-- Supplied material start --
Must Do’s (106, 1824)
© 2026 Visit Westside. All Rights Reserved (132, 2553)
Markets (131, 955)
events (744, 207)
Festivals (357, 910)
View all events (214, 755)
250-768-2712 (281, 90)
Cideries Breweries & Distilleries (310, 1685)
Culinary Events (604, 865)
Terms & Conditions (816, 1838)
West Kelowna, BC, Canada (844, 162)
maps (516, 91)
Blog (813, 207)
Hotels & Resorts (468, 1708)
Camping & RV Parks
-- Supplied material end --
**Problem to solve**.
Copy out all of the entries above word for word, in the same order.

**Final answer**.
Must Do’s (106, 1824)
© 2026 Visit Westside. All Rights Reserved (132, 2553)
Markets (131, 955)
events (744, 207)
Festivals (357, 910)
View all events (214, 755)
250-768-2712 (281, 90)
Cideries Breweries & Distilleries (310, 1685)
Culinary Events (604, 865)
Terms & Conditions (816, 1838)
West Kelowna, BC, Canada (844, 162)
maps (516, 91)
Blog (813, 207)
Hotels & Resorts (468, 1708)
Camping & RV Parks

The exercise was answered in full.